- **DATA SUPPLIED**:
###

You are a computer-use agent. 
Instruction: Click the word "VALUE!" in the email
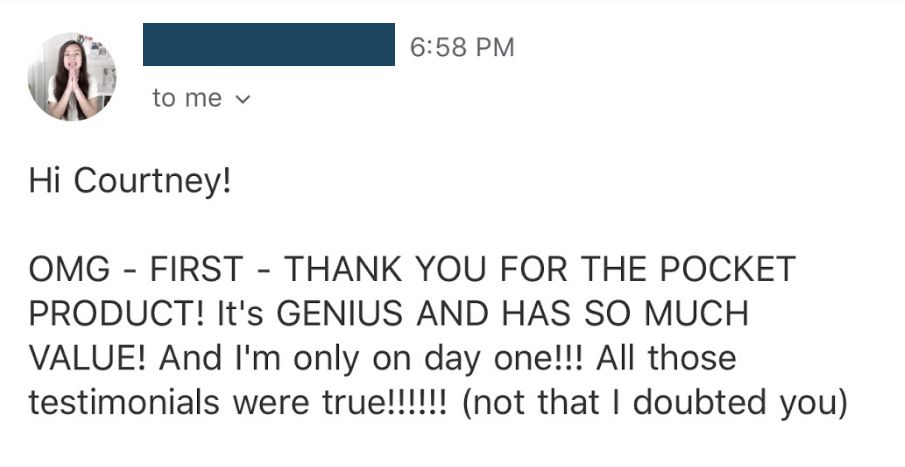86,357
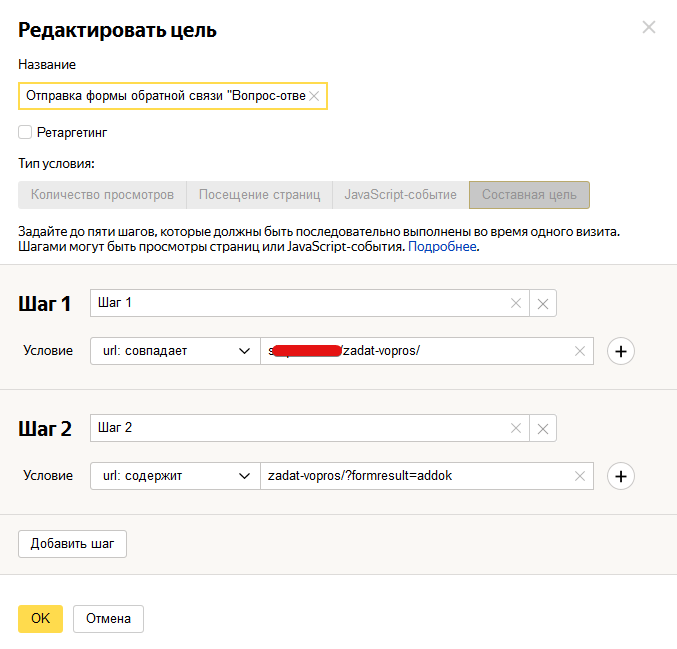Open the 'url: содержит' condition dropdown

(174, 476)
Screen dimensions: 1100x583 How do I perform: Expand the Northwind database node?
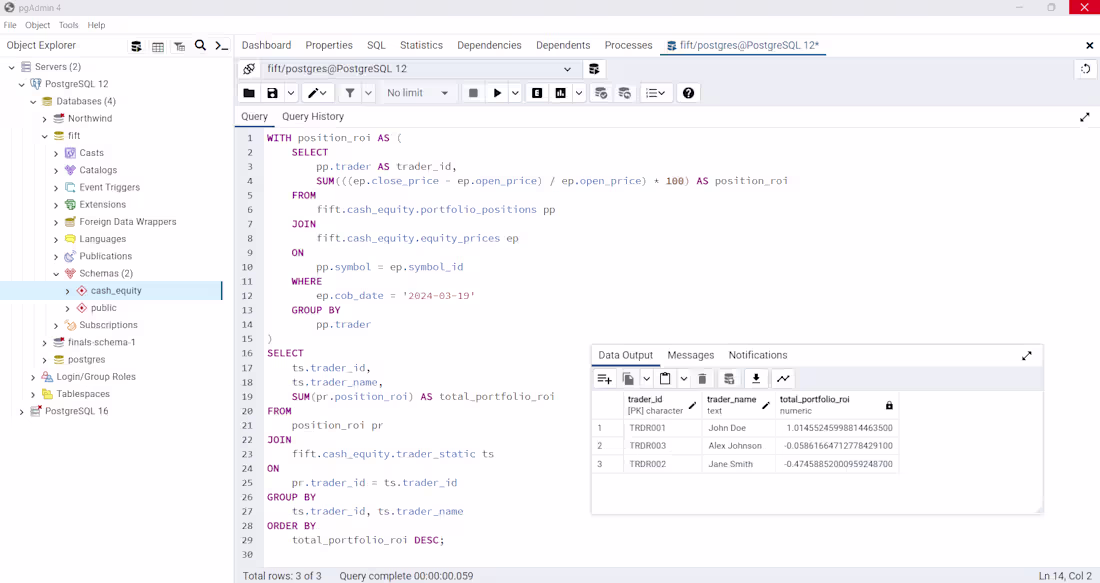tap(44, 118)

###

- **TASK TO COMPLETE**: The expected output is each entry given again word for word, with pictures dropped.

- **TASK RESULT**:
You are a computer-use agent. 
Instruction: Click the word "VALUE!" in the email
86,357
Open the 'url: содержит' condition dropdown

(174, 476)
Screen dimensions: 1100x583 How do I perform: Expand the Northwind database node?
tap(44, 118)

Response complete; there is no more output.